Description of the task: Please rewrite the data below, changing "dropdown" to "menu" and leaving everything else unchanged.

::::

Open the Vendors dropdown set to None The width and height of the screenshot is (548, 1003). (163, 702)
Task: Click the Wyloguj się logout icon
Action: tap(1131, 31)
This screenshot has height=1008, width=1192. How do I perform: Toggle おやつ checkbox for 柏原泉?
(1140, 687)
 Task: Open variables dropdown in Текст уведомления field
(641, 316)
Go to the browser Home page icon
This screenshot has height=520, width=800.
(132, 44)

::::

Response to the exercise:
Open the Vendors menu set to None The width and height of the screenshot is (548, 1003). (163, 702)
Task: Click the Wyloguj się logout icon
Action: tap(1131, 31)
This screenshot has height=1008, width=1192. How do I perform: Toggle おやつ checkbox for 柏原泉?
(1140, 687)
 Task: Open variables menu in Текст уведомления field
(641, 316)
Go to the browser Home page icon
This screenshot has height=520, width=800.
(132, 44)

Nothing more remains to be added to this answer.